Collected data entries
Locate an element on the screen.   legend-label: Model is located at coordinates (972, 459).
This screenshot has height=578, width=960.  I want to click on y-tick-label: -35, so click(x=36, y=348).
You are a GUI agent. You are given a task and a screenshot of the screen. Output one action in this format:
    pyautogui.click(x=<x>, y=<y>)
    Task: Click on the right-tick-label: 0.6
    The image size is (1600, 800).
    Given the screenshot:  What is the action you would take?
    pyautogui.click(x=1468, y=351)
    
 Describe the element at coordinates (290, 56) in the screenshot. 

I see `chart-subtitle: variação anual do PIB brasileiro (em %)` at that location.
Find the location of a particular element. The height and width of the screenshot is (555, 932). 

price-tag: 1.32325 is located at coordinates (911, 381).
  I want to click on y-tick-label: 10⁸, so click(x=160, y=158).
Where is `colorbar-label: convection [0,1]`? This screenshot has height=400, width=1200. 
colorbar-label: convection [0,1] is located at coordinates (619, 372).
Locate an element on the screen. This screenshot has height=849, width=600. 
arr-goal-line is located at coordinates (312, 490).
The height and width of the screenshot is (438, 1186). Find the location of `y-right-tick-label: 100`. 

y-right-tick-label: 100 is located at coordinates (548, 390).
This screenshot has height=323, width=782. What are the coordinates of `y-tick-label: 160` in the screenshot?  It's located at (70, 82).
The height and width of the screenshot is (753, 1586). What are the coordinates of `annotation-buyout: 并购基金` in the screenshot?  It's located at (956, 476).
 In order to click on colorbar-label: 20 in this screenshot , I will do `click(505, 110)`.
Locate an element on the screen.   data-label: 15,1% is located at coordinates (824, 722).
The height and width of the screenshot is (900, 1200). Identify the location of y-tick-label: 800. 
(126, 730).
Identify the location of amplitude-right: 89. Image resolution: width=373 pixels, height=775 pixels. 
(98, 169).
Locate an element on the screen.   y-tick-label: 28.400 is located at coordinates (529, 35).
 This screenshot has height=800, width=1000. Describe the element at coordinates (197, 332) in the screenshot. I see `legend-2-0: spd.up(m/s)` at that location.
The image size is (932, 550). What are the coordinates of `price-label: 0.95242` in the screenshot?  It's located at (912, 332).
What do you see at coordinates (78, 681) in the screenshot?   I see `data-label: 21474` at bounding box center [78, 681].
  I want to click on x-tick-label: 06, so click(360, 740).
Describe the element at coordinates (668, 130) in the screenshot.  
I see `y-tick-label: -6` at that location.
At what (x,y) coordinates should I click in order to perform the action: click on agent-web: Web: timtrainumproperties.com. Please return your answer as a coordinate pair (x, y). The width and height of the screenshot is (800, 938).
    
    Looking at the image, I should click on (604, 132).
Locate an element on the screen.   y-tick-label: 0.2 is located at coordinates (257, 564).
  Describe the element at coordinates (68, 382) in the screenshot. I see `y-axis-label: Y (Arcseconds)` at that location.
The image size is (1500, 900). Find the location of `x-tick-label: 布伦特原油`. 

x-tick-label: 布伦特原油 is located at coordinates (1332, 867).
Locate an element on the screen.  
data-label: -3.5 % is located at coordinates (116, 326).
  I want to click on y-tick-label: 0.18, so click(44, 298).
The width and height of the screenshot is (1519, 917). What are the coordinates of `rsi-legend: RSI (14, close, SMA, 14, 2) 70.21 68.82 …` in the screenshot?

TASK INSTRUCTIONS:
Please quote the material word for word, from the line containing "Describe the element at coordinates (668, 130)" through the end of the material, both included.

YOUR SOLUTION:
Describe the element at coordinates (668, 130) in the screenshot.  
I see `y-tick-label: -6` at that location.
At what (x,y) coordinates should I click in order to perform the action: click on agent-web: Web: timtrainumproperties.com. Please return your answer as a coordinate pair (x, y). The width and height of the screenshot is (800, 938).
    
    Looking at the image, I should click on (604, 132).
Locate an element on the screen.   y-tick-label: 0.2 is located at coordinates (257, 564).
  Describe the element at coordinates (68, 382) in the screenshot. I see `y-axis-label: Y (Arcseconds)` at that location.
The image size is (1500, 900). Find the location of `x-tick-label: 布伦特原油`. 

x-tick-label: 布伦特原油 is located at coordinates (1332, 867).
Locate an element on the screen.  
data-label: -3.5 % is located at coordinates (116, 326).
  I want to click on y-tick-label: 0.18, so click(44, 298).
The width and height of the screenshot is (1519, 917). What are the coordinates of `rsi-legend: RSI (14, close, SMA, 14, 2) 70.21 68.82 …` in the screenshot?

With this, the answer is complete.